Hałdy podpalanych odpadów samochodowych w lesie. "Pajacu, użyj rozumu"
Sytuacja powtarza się nagminnie na terenie Nadleśnictwa Sieraków w Puszczy Noteckiej.
Leśnicy w końcu nie wytrzymali i zamieścili apel do osoby, które podrzuca śmieci do lasu. - Pajacu, użyj rozumu i zastanów się, co robisz. Las to nie śmietnik - napisali na Facebooku.
Okazuje się, że w ciągu kilku ostatnich miesięcy w lasach na terenie nadleśnictwa pojawiło się kilka hałd z częściami samochodowymi. Nie tylko potraktowano las jako śmietnik, ale też podpalono odpady.
- Tylko w tym miesiącu mieliśmy jedno podpalenie plastików i to przy samej strefie gatunków chronionych, a dzisiaj ktoś znów wywiózł przyczepę części samochodowych do lasu - opisują. - Można by było powiedzieć, że to pozostałości po "sprzątaniu" warsztatu samochodowego, ale raczej nie. W większości są to części plastikowe, gumowe, siedzenia samochodowe, opony, niechodliwe części, których nie opłaca się sprzedać i lepiej się po prostu ich pozbyć. Najprawdopodobniej jest to zacieranie śladów jakiegoś przestępstwa, niewykluczone, że części te pochodzą z działającej na tym terenie "dziupli" - dodają.
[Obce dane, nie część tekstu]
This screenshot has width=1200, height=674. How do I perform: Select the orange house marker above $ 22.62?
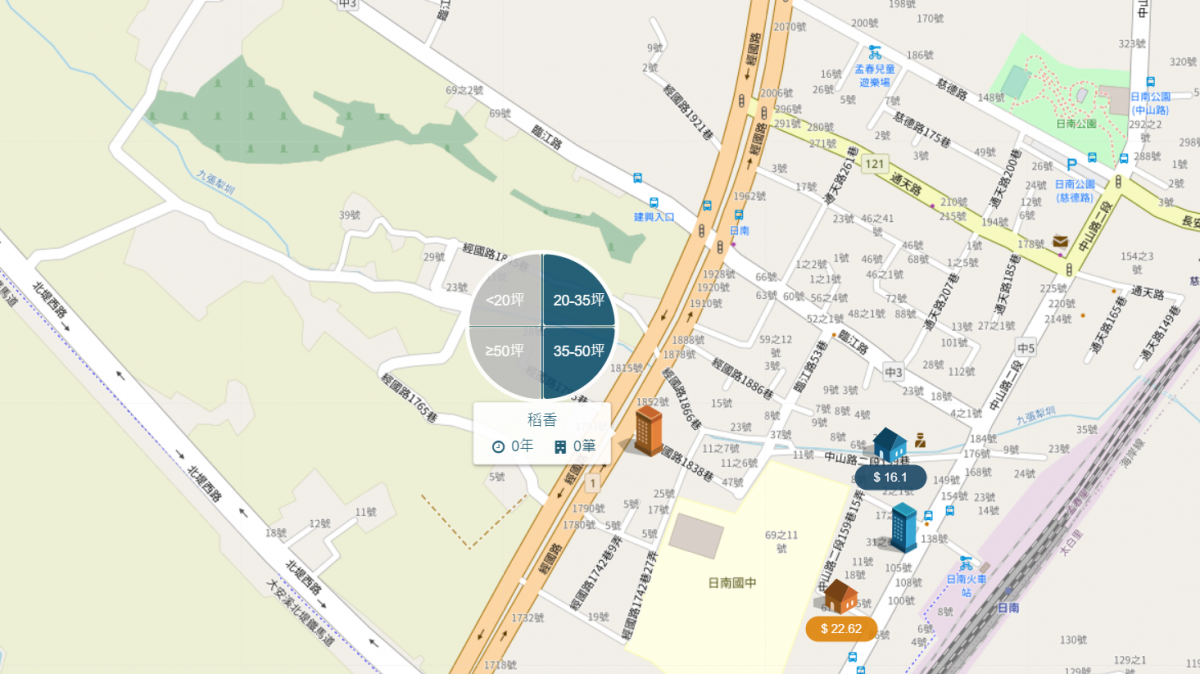[840, 597]
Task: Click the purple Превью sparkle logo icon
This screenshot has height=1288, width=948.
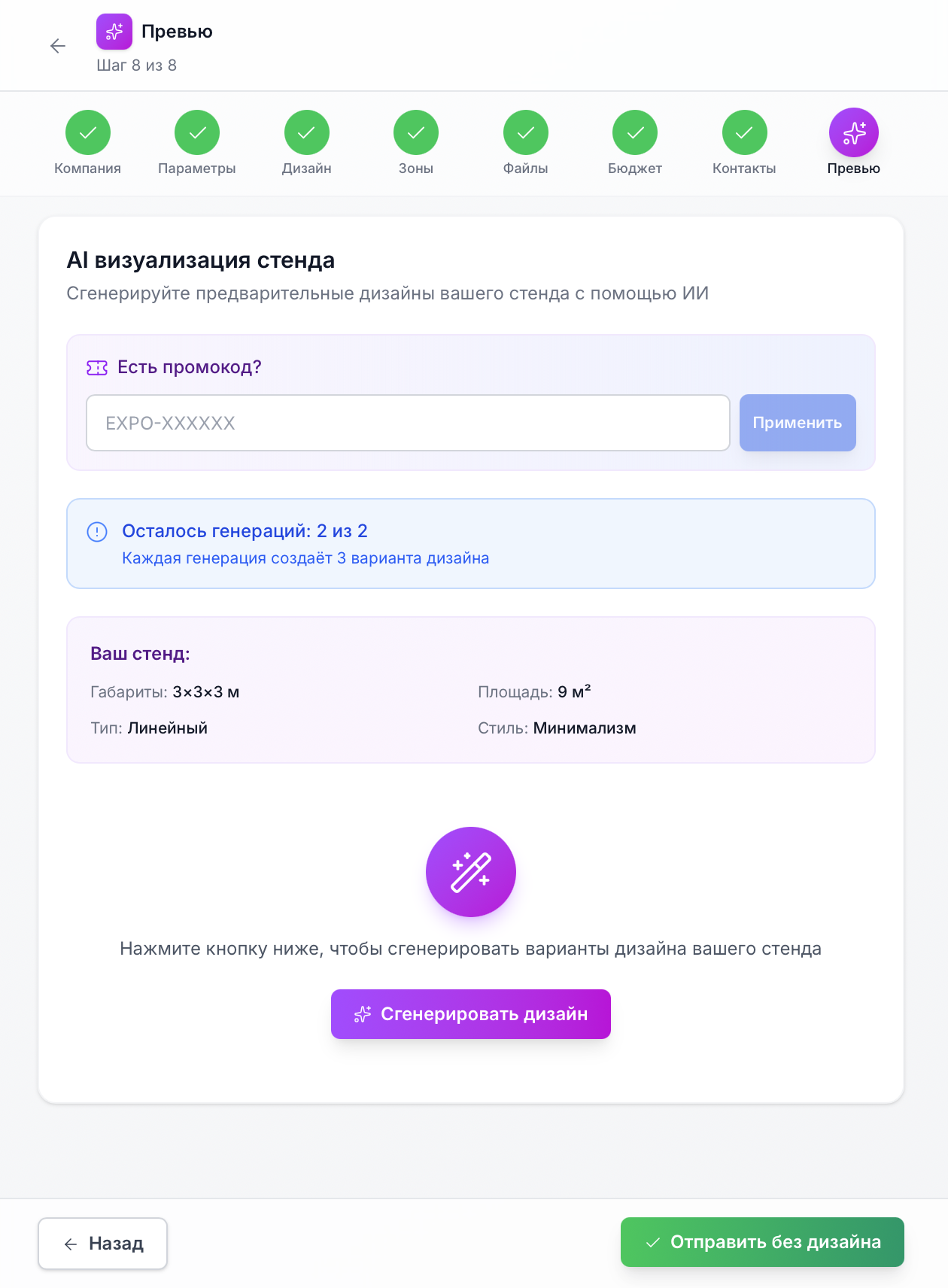Action: (114, 32)
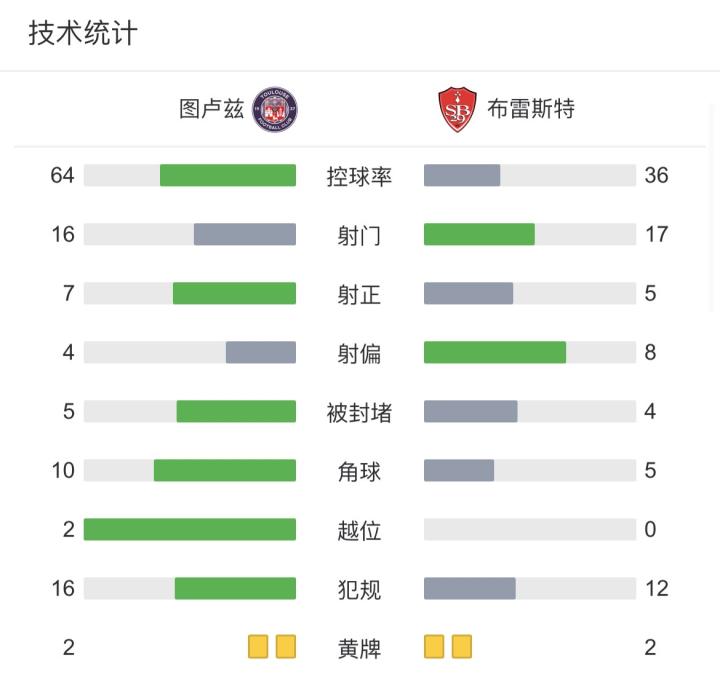Click Toulouse's possession value 64

pyautogui.click(x=62, y=176)
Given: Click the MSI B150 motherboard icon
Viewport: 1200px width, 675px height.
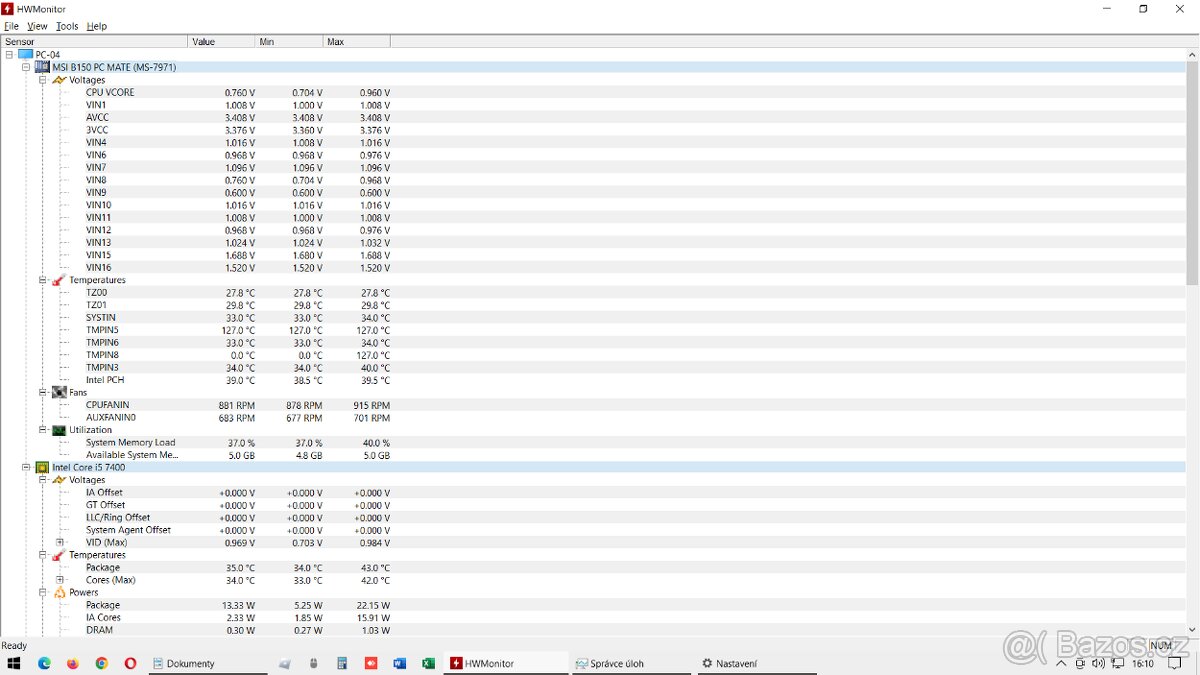Looking at the screenshot, I should 42,67.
Wiadomo, że odpady trafiają do lasu w nocy. Także w nocy są podpalane. - Włos "jeży się na głowie", tylko szczęście i deszcz kilka razy uratował nas od tragedii, wielkiego pożaru Puszczy Noteckiej. Poopalane drzewa, popalone korony drzew, podejście ognia pod sam młodnik, lepiej nie myśleć, co mogłoby się stać.
Leśnicy apelują do wszystkich o wzmożoną czujność, a do "śmieciarzy" o opanowanie się i zaprzestanie nagannych praktyk.